The life of the Church between Constantine and the Reformation reveals that “almost everything in the church that approached the highest, noblest and truest ideals of the gospel was done either by those who had chosen the monastic way or those who had been inspired in their Christian life by the monks” (Noll, 2000, 85). Douglas, Cairns and Ruark argue that “the monks were prominent in the Origenist controversies, intervened tempestuously in the fifth-century christological disputes, and became Byzantine Church’s ‘democratic front'” (Douglas, 1978, 671). Leaders of the Reformation such as Martin Luther, John Calvin, Thomas Cranner and Menno Simmons used the writings of the monks to draw support for their theology. Luther and Calvin, for instance, repeatedly consulted the works of Augustine. In fact, “it should be remembered that Luther, Erasmus, and many other critics of the papacy had monastic backgrounds” (Vos, 1994, 122).

The monastic life was not only limited to manual labour but also extended to copying MSS., teaching, art, all kinds of scholarly research and translating the Bible. A realistic summary of the influence of monastic life to Christianity could be summarized thus:

If we read the Scripture in our native languages, we benefit from a tradition of biblical translation inspired by the monk Jerome (ca. 342-420). If we sing the praises of Father, Son and Holy Spirit, we follow where the hymn-writing monks Gregory (ca.540-604) and Bernard of Clairvaux… If we pursue theology, we (are) indebted to the monks Augustine and Thomas Aquinas (ca.1225-74). If we pray for the success of Christian missions, we ask for blessing upon enterprises pioneered by monks Patrick (ca.390-ca.460), Boniface (680-754), Cyril (826-69) and his brother Methodius (ca.815-85) and Raymond Lull (ca.1233-ca.1315). If we glory in the goodness that God imparted to the created world, we follow where the friar Francis of Assisi blazed the trail…(Noll, 2000, 85).

5. SPIRITUALITY OF THE MONASTIC LIFE

From the foregoing, a question that readily comes to mind is whether the monastic way of life is really a path to spirituality? Clebsch realistically observes that Antony’s retirement from the world is, at the very least, an ambiguous retreat, for though he separates himself from the distractions and nagging pressures of ordinary human community, the wilderness to which Antony flees holds more significant challenges and dangers. When Antony finds no relief from an enthusiastic crowd during a rare visit to the city, “he assures those around him that he must contend with equal numbers – of demons – at his cell in the wilderness” (Clebsch 1980, 8).

Monasticism preaches separation from society, which lives according to the elements of this world, and from its economic, political and social problems. This generally led to the flight to the desert and the later autonomous existence of communities that care for the needs of their members. The monastic republic is Mount Athos, for instance, is a striking example of a social, self-governing life, separated from the world and even opposed to it. The thorny issue is that since everyone cannot realistically share this vocation, the monastic solution remains limited.
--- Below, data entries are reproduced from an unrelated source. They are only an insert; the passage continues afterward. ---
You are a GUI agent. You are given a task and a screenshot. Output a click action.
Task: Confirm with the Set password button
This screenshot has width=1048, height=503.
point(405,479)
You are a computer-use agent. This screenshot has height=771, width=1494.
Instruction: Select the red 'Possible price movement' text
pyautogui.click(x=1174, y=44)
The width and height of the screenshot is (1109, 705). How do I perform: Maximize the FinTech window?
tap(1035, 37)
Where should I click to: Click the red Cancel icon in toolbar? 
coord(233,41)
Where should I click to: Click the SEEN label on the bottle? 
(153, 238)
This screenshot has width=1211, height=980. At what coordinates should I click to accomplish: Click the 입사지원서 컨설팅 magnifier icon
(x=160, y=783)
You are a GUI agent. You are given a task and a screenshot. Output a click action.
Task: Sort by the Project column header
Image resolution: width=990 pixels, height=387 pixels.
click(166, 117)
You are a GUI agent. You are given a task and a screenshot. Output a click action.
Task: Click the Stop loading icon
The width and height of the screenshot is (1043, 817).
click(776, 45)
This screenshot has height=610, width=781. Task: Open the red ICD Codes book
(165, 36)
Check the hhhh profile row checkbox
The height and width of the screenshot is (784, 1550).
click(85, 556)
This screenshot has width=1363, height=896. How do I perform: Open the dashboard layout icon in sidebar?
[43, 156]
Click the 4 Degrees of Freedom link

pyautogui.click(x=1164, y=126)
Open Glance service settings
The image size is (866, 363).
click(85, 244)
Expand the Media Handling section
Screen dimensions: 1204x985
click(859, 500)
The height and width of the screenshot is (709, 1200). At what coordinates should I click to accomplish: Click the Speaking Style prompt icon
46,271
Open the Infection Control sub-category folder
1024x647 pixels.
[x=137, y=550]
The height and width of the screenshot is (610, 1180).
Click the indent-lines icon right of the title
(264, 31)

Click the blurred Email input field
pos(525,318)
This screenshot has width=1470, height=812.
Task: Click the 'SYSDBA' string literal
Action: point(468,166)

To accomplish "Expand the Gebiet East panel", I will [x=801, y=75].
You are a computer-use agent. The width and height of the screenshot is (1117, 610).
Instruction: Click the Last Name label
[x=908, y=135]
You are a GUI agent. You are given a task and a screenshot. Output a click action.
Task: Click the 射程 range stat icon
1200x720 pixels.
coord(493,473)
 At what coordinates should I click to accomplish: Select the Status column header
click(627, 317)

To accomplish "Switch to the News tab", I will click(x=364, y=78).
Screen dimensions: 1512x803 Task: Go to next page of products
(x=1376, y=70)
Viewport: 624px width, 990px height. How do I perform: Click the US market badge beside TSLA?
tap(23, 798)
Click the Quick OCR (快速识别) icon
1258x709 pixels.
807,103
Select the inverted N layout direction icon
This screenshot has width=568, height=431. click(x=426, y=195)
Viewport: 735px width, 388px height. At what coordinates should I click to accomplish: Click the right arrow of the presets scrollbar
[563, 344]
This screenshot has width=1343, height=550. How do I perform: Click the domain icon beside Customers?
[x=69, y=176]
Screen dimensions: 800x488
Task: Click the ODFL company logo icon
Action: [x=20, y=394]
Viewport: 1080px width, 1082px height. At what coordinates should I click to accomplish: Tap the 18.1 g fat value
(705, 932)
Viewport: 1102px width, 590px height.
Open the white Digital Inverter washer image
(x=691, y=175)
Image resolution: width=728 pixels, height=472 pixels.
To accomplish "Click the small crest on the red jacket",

It is not the solution for the world in its totality.

Even though the researcher is coming from a war torn land (Sierra Leone), he has come to realize that forgiveness and love are ways to demonstrate true spirituality. It must be noted that monks “headed the Inquisition and persuaded multitudes to participate in the crusades” (Noll, 2000, 140). The question is why was this so If the monastic life aimed at personal sanctification? As Christians, we must be honest to admit that “as they unfolded, the Crusades never accomplished as much good as supporters hoped, while evil consequences, unintended and unforeseen by proponents like Urban, proliferated” (Noll, 2000, 140). Even in Christianity, it is not farfetched to say that the Crusades sealed the Schism. It is unimaginable to note that people living the monastic life took part in political warfare.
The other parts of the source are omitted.